Pilning is an unstaffed single platform station situated on the South Wales main line between Cardiff and Bristol. Long neglected by the railway authorities, it has no service at all on Mondays to Fridays or on Sundays, and has just two trains on Saturdays. Unsurprisingly, with such a poor service, by 2015/16 it had sunk to the level of "3rd least-used station in the country" with just 46 entries and exits recorded. A further blow came in November 2016, when its footbridge was removed to provide clearance for the installation of the overhead electric power supply for new trains. The westbound platform subsequently closed, thus limiting our travel to only two Saturday trains, both in the same direction towards Bristol - one at 08:33, the other at 13:34 (amended to 15:34 from 6 January 2018). To get back from Bristol, you have to go through Pilning non-stop to Severn Tunnel Junction, change trains there (after a three quarters of an hour's wait) and come back again.
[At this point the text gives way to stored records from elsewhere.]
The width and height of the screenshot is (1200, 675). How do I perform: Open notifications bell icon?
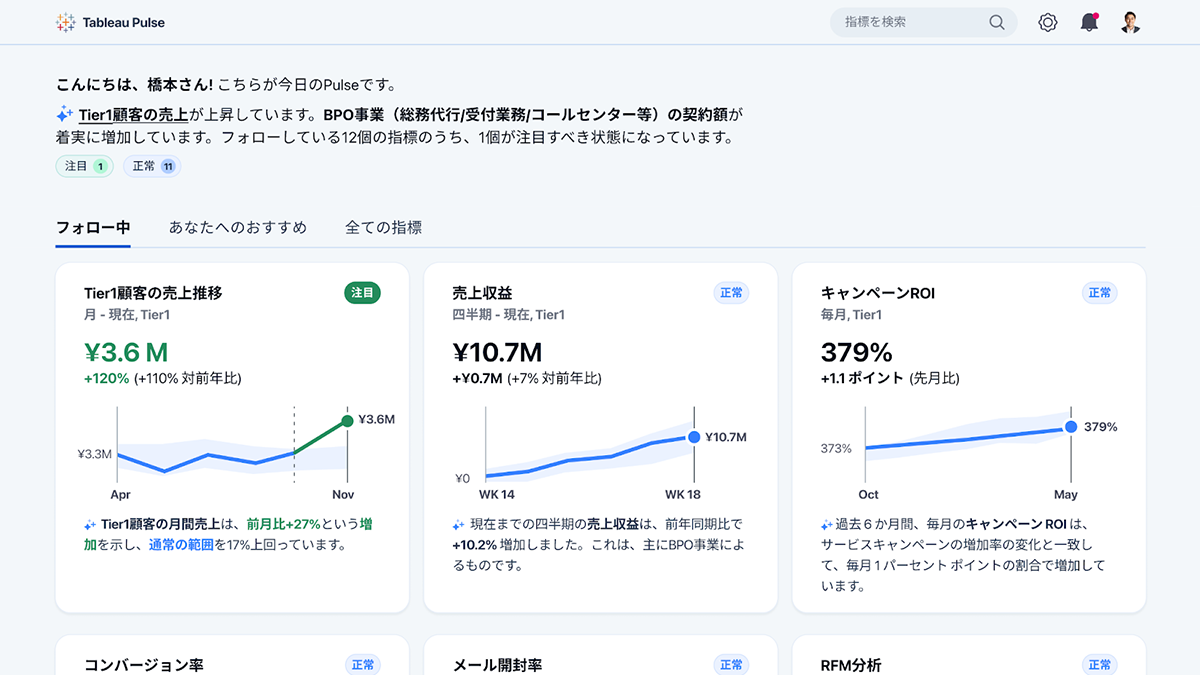(1089, 22)
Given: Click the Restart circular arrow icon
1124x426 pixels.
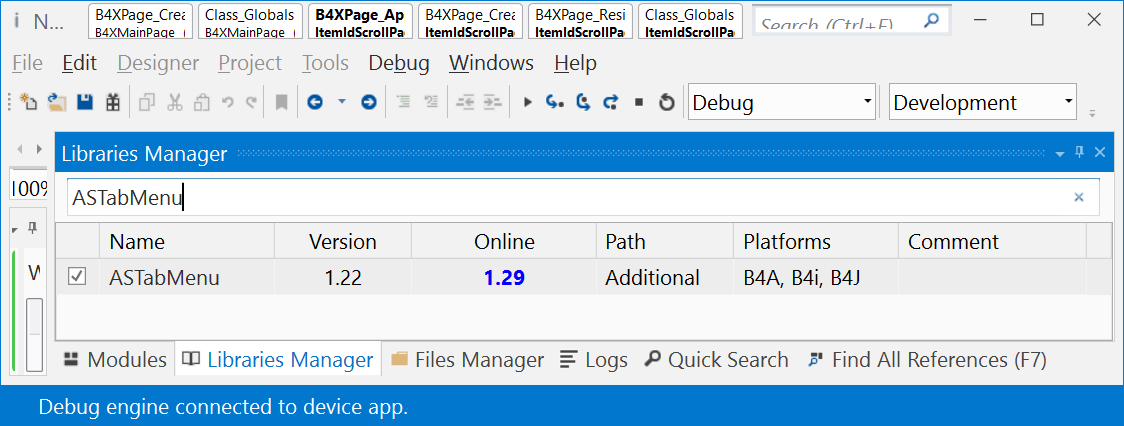Looking at the screenshot, I should [x=667, y=102].
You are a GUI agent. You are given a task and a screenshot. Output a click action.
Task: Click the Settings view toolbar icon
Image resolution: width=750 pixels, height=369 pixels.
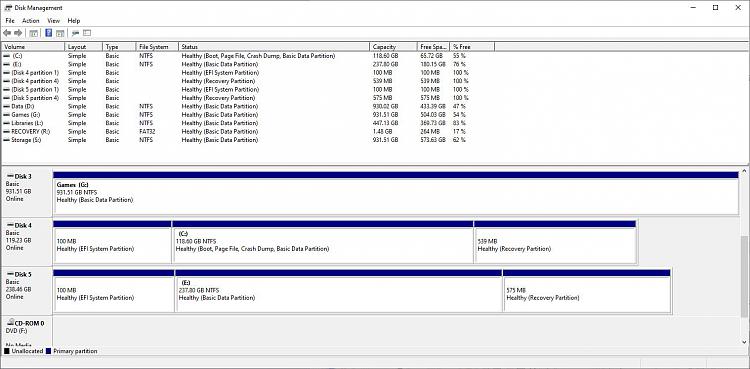[x=87, y=33]
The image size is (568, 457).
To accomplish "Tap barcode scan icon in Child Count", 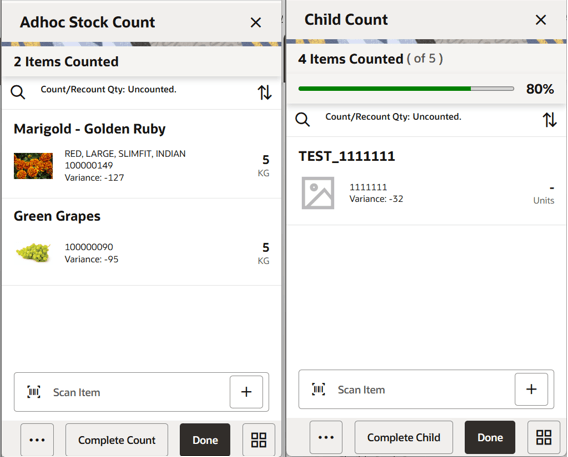I will (318, 389).
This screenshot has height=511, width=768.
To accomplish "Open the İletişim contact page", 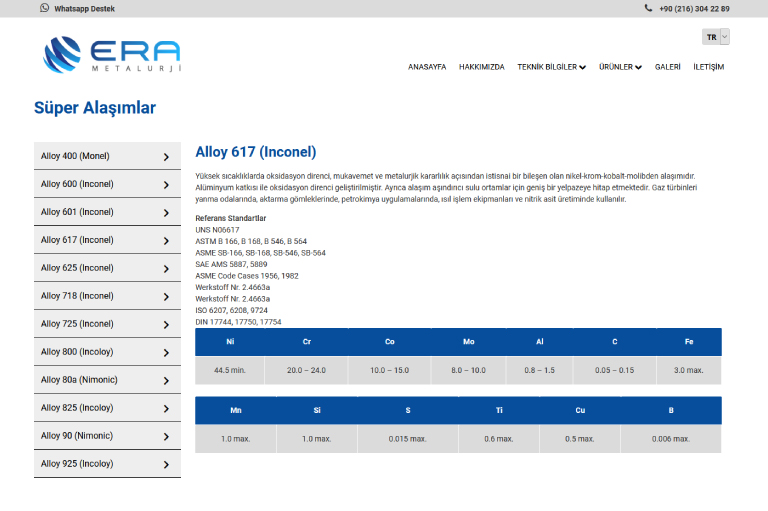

However, it needn't be like this. As a result of the publicity surrounding the footbridge demolition, usage shot up fivefold for the period 2016/17, lifting the station's dubious 3rd-from-bottom rating up 17 places. In December 2018 Office of Rail and Road revealed the latest figures, and - surprise, surprise! - Pilning Station has outdone itself by going further up in the charts with 478 passengers, more than doubling the previous year's record! Even minor improvements in service would make the station more attractive to potential users - a later Saturday afternoon train would give people more time in Bristol, whilst a Saturday lunchtime train would enable visitors and rail enthusiasts to visit Pilning for a drink and a pub lunch at the nearby Plough Inn and catch the later train back. An early-morning Monday-Friday train to Bristol would give people a fast route to work or college, as an alternative to the slow and circuitous Severn Beach branch which is very crowded in the mornings. Restoration of platform lighting (removed about 30 years ago as it was allegedly life-expired) would enable trains to call again after dark.
A significant increase in usage would add strength to any future requests for more regular services, enhanced station facilities, and ultimately the reinstatement of the footbridge and of Platform 2.
However, these are all minor tweaks, desirable though they may be in terms of keeping the station alive and modestly increasing its usage in the immediate future. They won’t in themselves bring about a step change to persuade the railway to do what REALLY matters – namely to reinstate the footbridge and the westbound platform, and restore a full all-day, all week service. What about the longer term and the bigger picture?
Well, there are already major developments taking place in the vicinity of the station, with more projected or in the pipeline. These include:
A fully-equipped, fully-functional Pilning station would also bring great benefits to the local community. Even in the 1960s, contemporary accounts described the station’s car park and approach roads as being lined with commuters’ parked cars – that could so easily happen again. You can get by train from Pilning to Bristol in under 20 minutes – half the time that it takes from Severn Beach, which has no car park. You could also get direct from Pilning to Newport, Cardiff and other destinations in South Wales – not feasible from Severn Beach – and change at Filton Abbey Wood for stations to the Midlands and the North. And let us not forget the station’s direct link to Weston-Super-Mare, Taunton, Devon and Cornwall.
Pilning station is a potential major transport resource for the local community and the surrounding area. It is currently wasting away, criminally neglected and rendered virtually unusable by years of lack of maintenance and negative thinking. With imagination, forward planning and sensible investment it could be so very much more!